* **Work to do**
Copy the material from its first line through the line containing "[1230, 114]", inclusive, replacing "dashboard" with "homepage" and leaving everything else unchanged.

***** Available records

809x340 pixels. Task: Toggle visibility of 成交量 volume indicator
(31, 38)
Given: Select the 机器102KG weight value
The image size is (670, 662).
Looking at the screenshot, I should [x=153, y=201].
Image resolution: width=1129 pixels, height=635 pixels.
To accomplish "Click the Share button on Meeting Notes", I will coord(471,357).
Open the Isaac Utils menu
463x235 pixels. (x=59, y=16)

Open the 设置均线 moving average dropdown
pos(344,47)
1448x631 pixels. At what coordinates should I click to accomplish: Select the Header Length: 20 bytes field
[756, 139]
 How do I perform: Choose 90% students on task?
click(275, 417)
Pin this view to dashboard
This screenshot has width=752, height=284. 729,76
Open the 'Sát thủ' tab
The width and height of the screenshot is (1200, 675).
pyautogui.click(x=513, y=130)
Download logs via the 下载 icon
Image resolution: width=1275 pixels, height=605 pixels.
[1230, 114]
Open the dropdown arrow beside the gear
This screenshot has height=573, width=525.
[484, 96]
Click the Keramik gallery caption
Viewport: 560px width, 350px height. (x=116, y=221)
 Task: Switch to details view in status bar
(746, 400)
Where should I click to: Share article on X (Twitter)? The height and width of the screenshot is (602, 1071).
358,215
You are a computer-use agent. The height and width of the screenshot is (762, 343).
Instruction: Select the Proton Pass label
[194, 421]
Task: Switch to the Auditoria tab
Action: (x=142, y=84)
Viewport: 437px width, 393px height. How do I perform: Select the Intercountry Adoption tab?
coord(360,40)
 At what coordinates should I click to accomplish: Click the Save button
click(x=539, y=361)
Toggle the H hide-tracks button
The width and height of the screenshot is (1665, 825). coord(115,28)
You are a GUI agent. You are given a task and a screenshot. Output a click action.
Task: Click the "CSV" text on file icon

**********

* **Full answer**
809x340 pixels. Task: Toggle visibility of 成交量 volume indicator
(31, 38)
Given: Select the 机器102KG weight value
The image size is (670, 662).
Looking at the screenshot, I should [x=153, y=201].
Image resolution: width=1129 pixels, height=635 pixels.
To accomplish "Click the Share button on Meeting Notes", I will coord(471,357).
Open the Isaac Utils menu
463x235 pixels. (x=59, y=16)

Open the 设置均线 moving average dropdown
pos(344,47)
1448x631 pixels. At what coordinates should I click to accomplish: Select the Header Length: 20 bytes field
[756, 139]
 How do I perform: Choose 90% students on task?
click(275, 417)
Pin this view to homepage
This screenshot has width=752, height=284. 729,76
Open the 'Sát thủ' tab
The width and height of the screenshot is (1200, 675).
pyautogui.click(x=513, y=130)
Download logs via the 下载 icon
Image resolution: width=1275 pixels, height=605 pixels.
[1230, 114]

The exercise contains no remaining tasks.